Grodzki associe la première phrase de ce verset à un autre passage du Livre de l’Apocalypse (21:23-24)[10]. Winitzer associe quant à lui ce verset au début du Livre d’Ézéchiel (Ez 1:26-27). Pour l’auteur, l’idée de la lampe associée à la divinité appartient aux conceptions proche-orientales. Cette idée se retrouve dans un texte évoquant Marduk/Bel[10].

Pour Khalfallah, ce verset a posé un certain nombre de problèmes théologiques.

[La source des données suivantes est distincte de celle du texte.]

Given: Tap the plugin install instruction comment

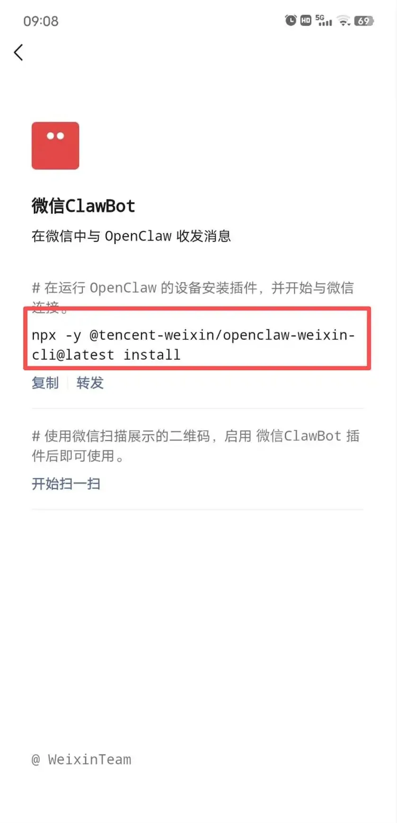Looking at the screenshot, I should (x=193, y=297).
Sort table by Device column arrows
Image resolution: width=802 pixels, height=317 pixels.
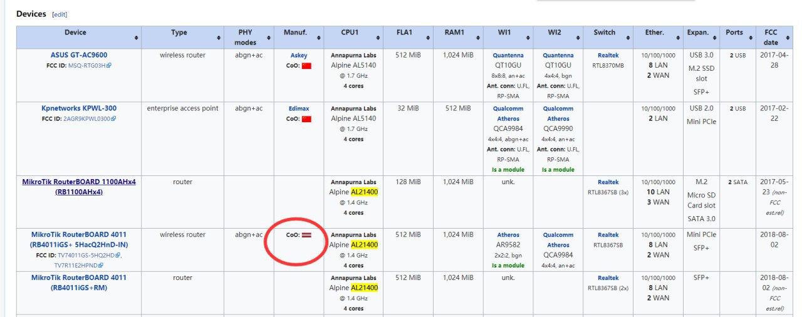[x=137, y=38]
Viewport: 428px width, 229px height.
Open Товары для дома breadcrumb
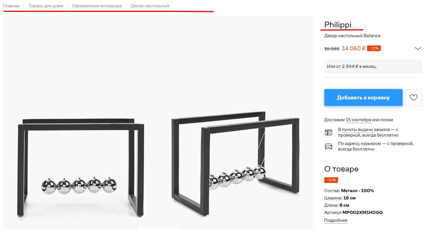pyautogui.click(x=46, y=6)
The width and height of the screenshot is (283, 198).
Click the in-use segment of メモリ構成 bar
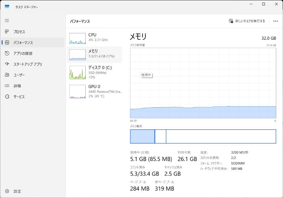(142, 136)
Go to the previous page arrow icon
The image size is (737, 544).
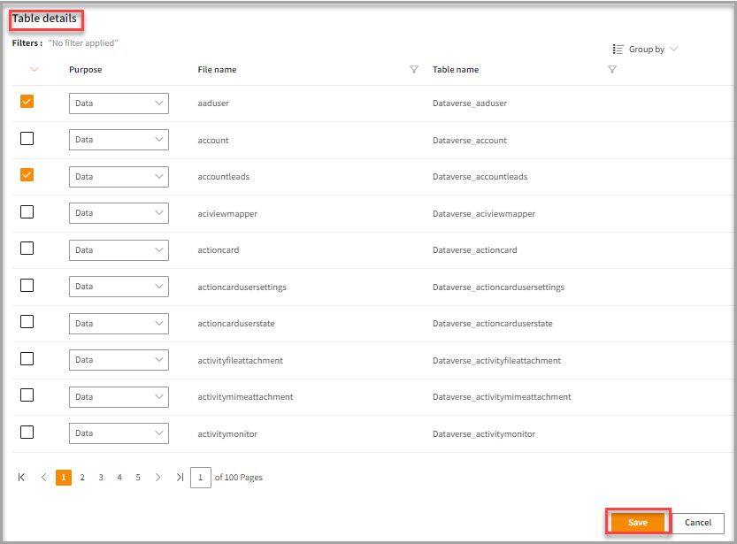pos(43,478)
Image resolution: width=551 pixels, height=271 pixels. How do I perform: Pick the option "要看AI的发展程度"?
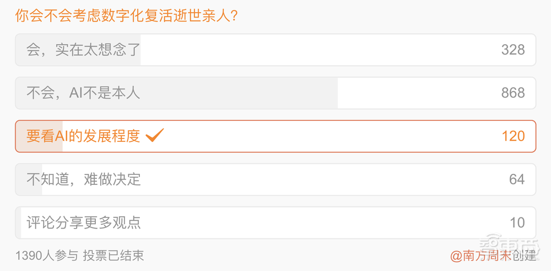83,136
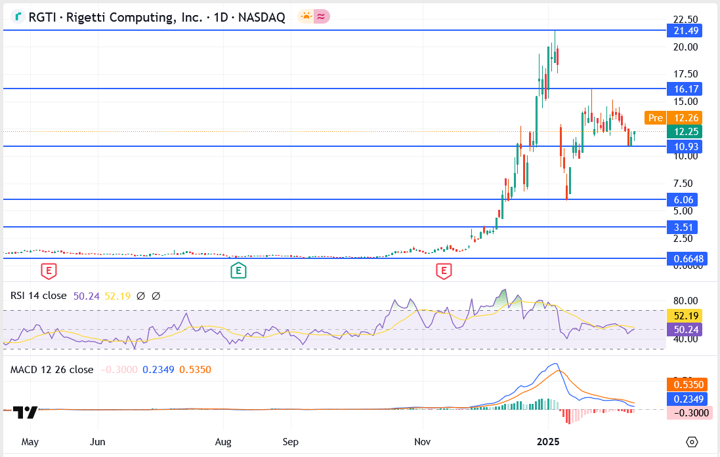This screenshot has width=720, height=457.
Task: Click the sunrise pre-market session icon
Action: click(x=306, y=17)
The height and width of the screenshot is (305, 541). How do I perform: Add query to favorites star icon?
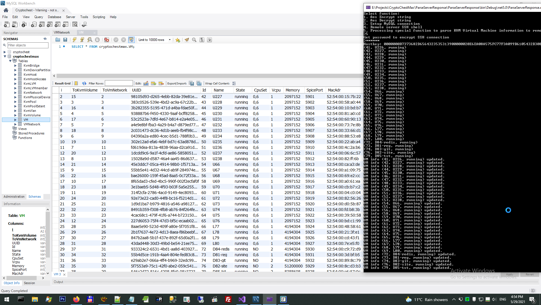(x=178, y=40)
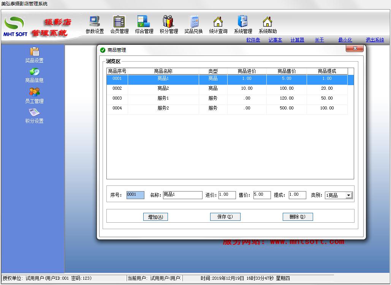
Task: Open 积分设置 in the left sidebar
Action: (x=35, y=116)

Ainsi, par exemple, « Définir Allah comme lumière, avec toutes les connotations que le mot pourrait inviter, serait de L’associer à l’une de Ses propres créatures ». Certains exégètes ont développé l’idée d’une analogie pour expliquer ce verset[10]. Si le christianisme associe déjà abondamment Dieu à la lumière, c'est toutefois à la lumière naturelle, tandis que dans ce verset, Dieu est symbolisé par la lumière d'une lampe, une lumière artificielle[12].

Pour Azaiez, la forme rhétorique de ce verset fixe l’attention sur quelques mots particuliers, tous des hapax[10].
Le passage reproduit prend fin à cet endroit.